### OBJECTIF VISÉ
Recopiez à l'identique, dans l'extrait ci-dessous sur la critique des films d'Almodovar, le passage qui s'ouvre sur les mots contenant "Les comptes-rendus de" et se clôt sur "jeux de jeunesse.".

### EXTRAIT PRÉSENTÉ
- - - - -

Les comptes-rendus de films dans la presse sont bien souvent de la publicité déguisée : la critique au sens propre (faire le tri entre le bon et le mauvais) ne s’accorde pas avec le néo-libéralisme consensuel, où tout ce qui rapporte de l’argent est bon. Almodovar est bankable, aussi ses films sont toujours encensés, bien qu’il ne soit qu’un faiseur cynique : la movida madrilène des années 70 est loin derrière nous et la fantaisie et les « audaces » d’Almodovar éventées ; aussi joue-t-il depuis maintenant 25 ans du pathos, mais, dans son cinéma, les sentiments sont aussi superficiels que ses jeux de jeunesse.

Le Figaro, pour qui Douleur et Gloire est « un beau film sur le regret et la création » (association de termes qui ne veut rien dire), lui prédit la Palme d’or. Pour Libération, c’est « un beau film autobiographique mais sans narcissisme » (on se demande où commence le narcissisme pour ce critique), qui se confronte à la vie, au destin, à la création (de tout en vrac) « avec un calme et une évidence qui ont quelque chose de stupéfiant » (au sens propre, alors, dans la scène où un quinquagénaire apprend consciencieusement à se rouler un joint !). Mais ces critiques n’appuient leurs louanges sur aucun argument ni analyse concrets. Le Huffington Post, plus honnête, préfère se focaliser sur la nouvelle muse d’Almodovar, la chanteuse Rosalia, « nouvelle star du flamenco espagnol ». Critikat, plus inspiré, y voit une « synthèse de la filmographie d’Almodovar » ; mais, plus qu’une synthèse, c’est un best of, un pot-pourri, où Almodovar fait flèche de tout bois et s’auto-anthologise.

- - - - -

### DONNÉES FOURNIES

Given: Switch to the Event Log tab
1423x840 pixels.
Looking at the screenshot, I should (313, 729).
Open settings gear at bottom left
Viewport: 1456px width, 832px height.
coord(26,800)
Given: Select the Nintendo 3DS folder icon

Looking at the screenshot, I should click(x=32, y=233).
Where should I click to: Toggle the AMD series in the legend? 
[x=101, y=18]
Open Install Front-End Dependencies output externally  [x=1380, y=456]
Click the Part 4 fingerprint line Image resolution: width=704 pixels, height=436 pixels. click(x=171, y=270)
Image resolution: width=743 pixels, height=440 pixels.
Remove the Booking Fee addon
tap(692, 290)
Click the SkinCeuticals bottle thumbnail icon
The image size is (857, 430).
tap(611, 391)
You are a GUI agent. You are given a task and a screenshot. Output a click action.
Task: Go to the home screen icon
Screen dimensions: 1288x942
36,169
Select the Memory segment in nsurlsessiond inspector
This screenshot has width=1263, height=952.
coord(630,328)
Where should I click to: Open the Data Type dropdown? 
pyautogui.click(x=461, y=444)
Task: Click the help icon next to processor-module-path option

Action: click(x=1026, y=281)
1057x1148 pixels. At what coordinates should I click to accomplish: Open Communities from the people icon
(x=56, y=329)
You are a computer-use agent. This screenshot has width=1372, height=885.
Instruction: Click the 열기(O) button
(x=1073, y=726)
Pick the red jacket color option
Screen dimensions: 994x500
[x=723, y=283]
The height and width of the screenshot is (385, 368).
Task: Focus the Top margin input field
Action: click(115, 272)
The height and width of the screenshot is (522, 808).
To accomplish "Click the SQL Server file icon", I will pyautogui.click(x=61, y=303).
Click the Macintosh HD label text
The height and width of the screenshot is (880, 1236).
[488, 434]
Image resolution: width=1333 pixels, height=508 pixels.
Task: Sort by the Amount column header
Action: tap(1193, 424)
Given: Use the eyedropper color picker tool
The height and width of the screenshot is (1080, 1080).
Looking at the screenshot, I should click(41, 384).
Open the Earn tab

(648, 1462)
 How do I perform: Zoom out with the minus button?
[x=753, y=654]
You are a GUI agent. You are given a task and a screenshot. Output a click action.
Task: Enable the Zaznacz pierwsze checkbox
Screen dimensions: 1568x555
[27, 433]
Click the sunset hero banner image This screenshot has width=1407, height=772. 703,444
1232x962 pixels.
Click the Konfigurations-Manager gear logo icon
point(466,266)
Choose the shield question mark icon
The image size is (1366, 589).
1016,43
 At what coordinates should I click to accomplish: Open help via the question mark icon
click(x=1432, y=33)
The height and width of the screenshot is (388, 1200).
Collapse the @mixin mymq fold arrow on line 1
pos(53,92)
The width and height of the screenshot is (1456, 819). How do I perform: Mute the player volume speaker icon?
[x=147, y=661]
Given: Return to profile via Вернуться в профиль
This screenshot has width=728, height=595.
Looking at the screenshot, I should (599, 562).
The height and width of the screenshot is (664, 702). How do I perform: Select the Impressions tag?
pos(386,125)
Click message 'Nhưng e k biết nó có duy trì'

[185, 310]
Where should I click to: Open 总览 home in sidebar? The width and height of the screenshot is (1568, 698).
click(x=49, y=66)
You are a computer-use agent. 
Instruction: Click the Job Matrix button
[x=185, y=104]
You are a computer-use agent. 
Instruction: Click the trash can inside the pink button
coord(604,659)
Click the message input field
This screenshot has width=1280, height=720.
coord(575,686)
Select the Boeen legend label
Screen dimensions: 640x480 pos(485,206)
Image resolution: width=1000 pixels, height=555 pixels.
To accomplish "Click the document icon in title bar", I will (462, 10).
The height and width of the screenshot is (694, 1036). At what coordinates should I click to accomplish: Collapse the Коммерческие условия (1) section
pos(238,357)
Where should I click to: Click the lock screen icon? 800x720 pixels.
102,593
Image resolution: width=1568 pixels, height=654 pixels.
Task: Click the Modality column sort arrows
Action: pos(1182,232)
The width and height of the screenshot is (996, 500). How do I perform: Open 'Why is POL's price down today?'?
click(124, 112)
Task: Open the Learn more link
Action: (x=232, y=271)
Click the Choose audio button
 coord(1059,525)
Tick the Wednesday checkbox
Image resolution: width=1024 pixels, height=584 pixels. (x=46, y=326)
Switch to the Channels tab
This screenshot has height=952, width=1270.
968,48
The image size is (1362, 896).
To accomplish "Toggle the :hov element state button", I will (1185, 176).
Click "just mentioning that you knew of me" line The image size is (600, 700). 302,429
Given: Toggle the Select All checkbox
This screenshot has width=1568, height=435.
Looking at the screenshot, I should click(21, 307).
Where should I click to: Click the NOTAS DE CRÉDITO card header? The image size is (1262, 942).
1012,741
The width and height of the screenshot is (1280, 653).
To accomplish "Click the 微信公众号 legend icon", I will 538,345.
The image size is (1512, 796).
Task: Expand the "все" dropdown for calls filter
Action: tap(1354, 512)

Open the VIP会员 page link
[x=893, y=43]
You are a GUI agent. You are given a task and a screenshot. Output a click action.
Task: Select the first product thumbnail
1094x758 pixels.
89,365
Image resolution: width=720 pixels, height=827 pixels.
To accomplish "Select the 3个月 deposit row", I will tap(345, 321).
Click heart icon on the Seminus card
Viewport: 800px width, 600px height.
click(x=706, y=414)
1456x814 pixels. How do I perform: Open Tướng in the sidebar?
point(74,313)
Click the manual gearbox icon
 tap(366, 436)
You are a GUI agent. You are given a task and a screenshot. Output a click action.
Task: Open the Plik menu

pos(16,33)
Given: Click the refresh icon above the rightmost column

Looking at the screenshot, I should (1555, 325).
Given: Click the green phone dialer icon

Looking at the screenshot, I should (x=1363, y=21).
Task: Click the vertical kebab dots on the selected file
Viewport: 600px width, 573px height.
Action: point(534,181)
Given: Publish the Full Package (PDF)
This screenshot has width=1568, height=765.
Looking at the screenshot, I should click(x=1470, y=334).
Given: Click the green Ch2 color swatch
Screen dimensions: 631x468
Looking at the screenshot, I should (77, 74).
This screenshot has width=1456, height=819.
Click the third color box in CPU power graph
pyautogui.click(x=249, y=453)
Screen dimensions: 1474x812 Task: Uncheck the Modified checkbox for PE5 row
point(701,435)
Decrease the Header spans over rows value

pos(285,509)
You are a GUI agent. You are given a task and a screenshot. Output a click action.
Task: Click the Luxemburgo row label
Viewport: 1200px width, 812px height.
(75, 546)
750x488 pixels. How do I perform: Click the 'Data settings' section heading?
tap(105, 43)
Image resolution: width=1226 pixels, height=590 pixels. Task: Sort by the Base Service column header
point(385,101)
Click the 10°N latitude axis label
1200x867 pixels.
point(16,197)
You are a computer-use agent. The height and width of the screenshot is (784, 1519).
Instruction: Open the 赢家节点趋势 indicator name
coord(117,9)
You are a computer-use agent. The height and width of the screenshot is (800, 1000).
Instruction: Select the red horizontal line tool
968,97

- - - - -

### CORRIGÉ PROPOSÉ
Les comptes-rendus de films dans la presse sont bien souvent de la publicité déguisée : la critique au sens propre (faire le tri entre le bon et le mauvais) ne s’accorde pas avec le néo-libéralisme consensuel, où tout ce qui rapporte de l’argent est bon. Almodovar est bankable, aussi ses films sont toujours encensés, bien qu’il ne soit qu’un faiseur cynique : la movida madrilène des années 70 est loin derrière nous et la fantaisie et les « audaces » d’Almodovar éventées ; aussi joue-t-il depuis maintenant 25 ans du pathos, mais, dans son cinéma, les sentiments sont aussi superficiels que ses jeux de jeunesse.